Otitis media typically presents as either acute otitis media (AOM), with symptoms including fever, otalgia, otorrhoea or irritability and short duration; or as otitis media with effusion (OME), which is often asymptomatic and characterised by accumulation of fluid in the middle ear.
Diagnostic certainty of otitis media is challenging, given the young age of patients and variability of symptoms.
Otitis media predominantly occurs as coincident to viral upper respiratory tract infections and/or bacterial infections.
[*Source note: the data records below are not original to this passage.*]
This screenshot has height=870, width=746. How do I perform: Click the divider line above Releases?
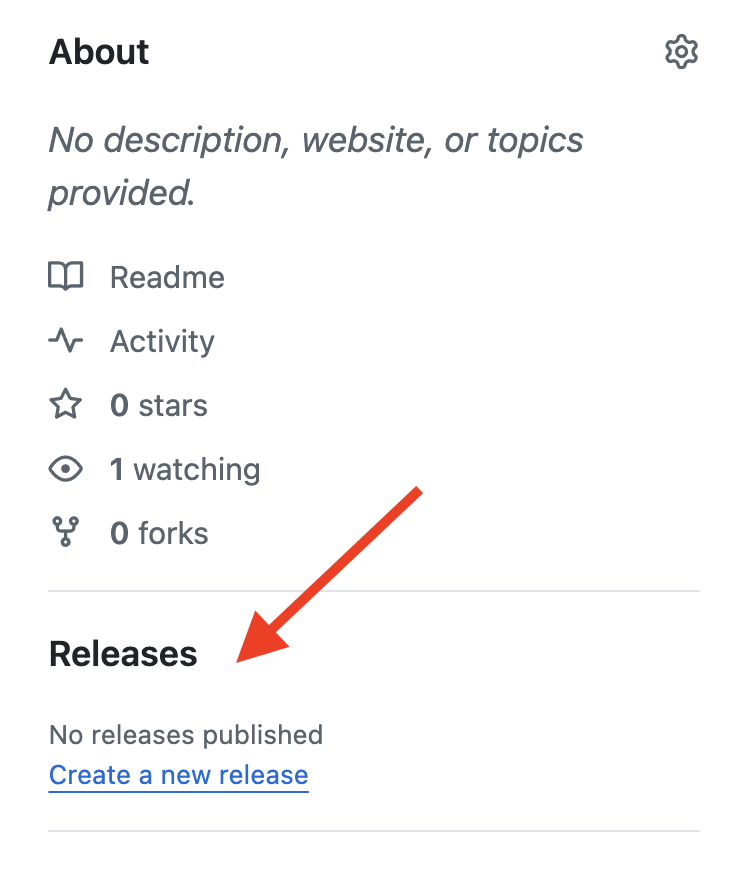pos(373,591)
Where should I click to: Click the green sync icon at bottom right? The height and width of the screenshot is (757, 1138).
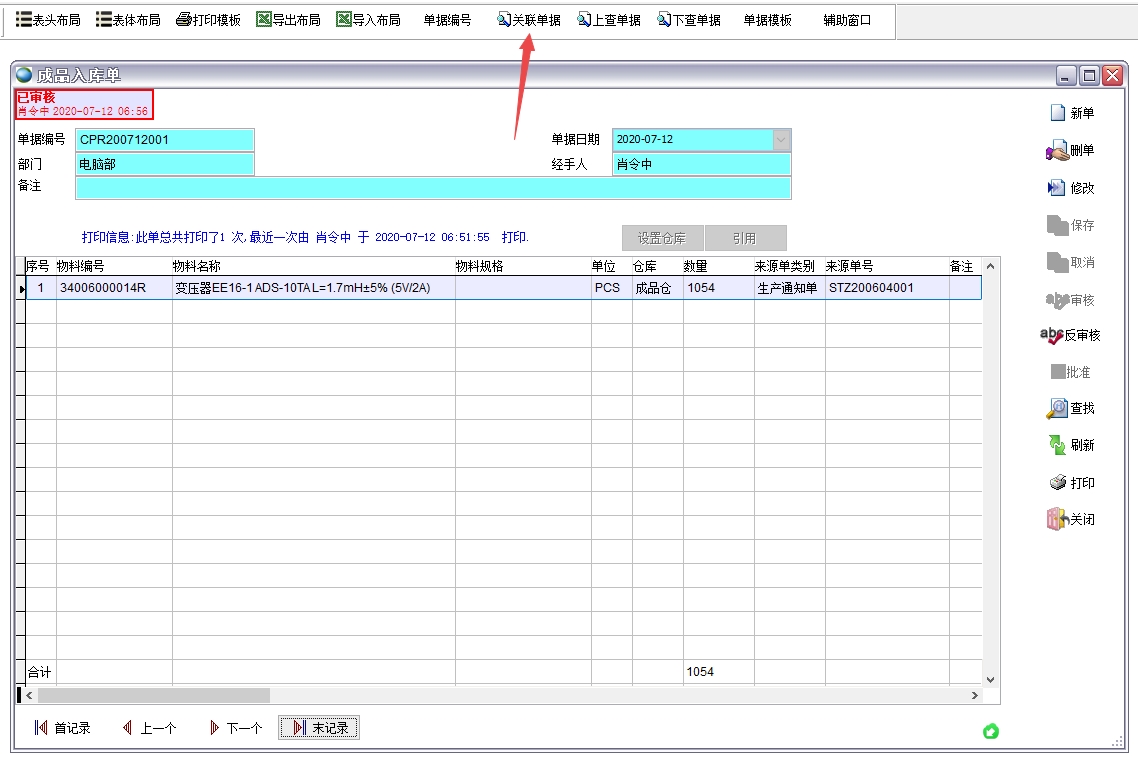pos(991,732)
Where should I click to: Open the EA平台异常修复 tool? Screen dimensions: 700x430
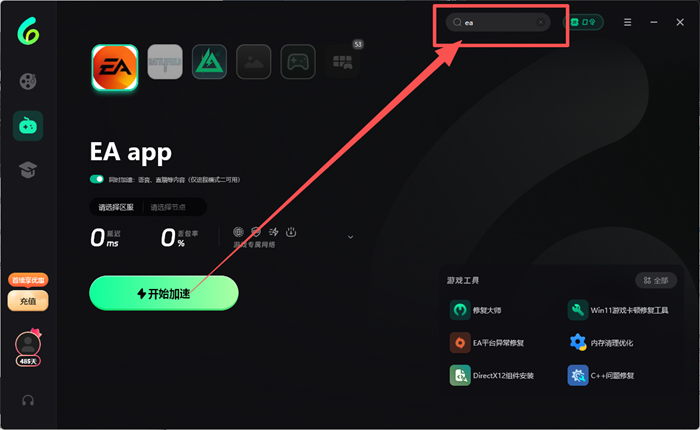click(x=487, y=343)
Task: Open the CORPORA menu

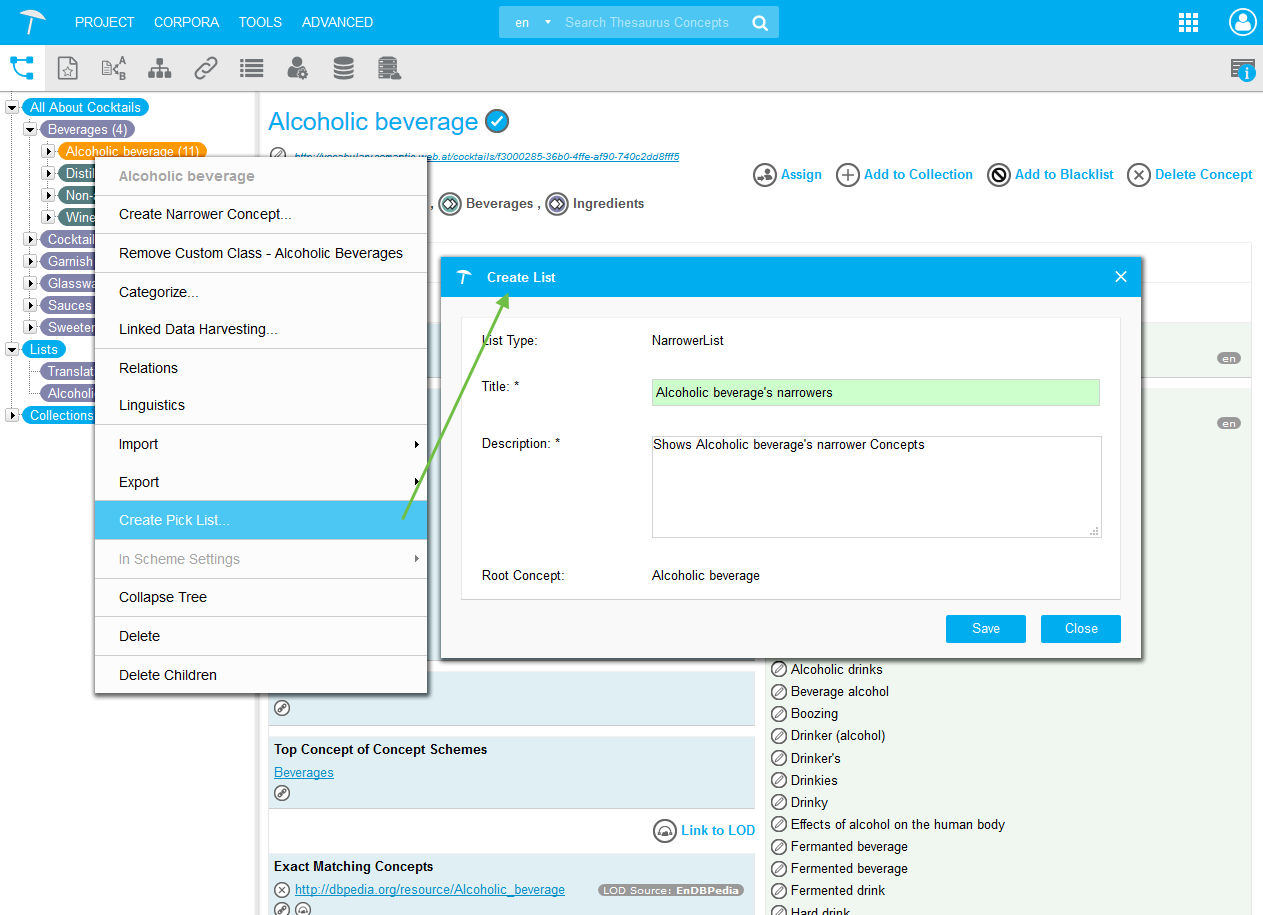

Common viruses that cause upper respiratory tract infection are frequently associated with AOM and new-onset OME. These include respiratory syncytial virus, rhinovirus, adenovirus, parainfluenza and coronavirus.
Predominant bacteria that cause otitis media are Streptococcus pneumoniae, Moraxella catarrhalis, and non-typeable Haemophilus influenzae.
Antibiotic therapy does not significantly benefit most patients with AOM, but long-term prophylactic antibiotic therapy can reduce the risk of otitis media recurrence among children at high risk.
In Australia, 84% of AOM is treated with antibiotic therapy, which contributes to development of antibiotic resistance.
Vaccine development is a key future direction for reducing the world burden of otitis media, but requires polymicrobial formulation and ongoing monitoring and modification to ensure sustained reduction in disease burden.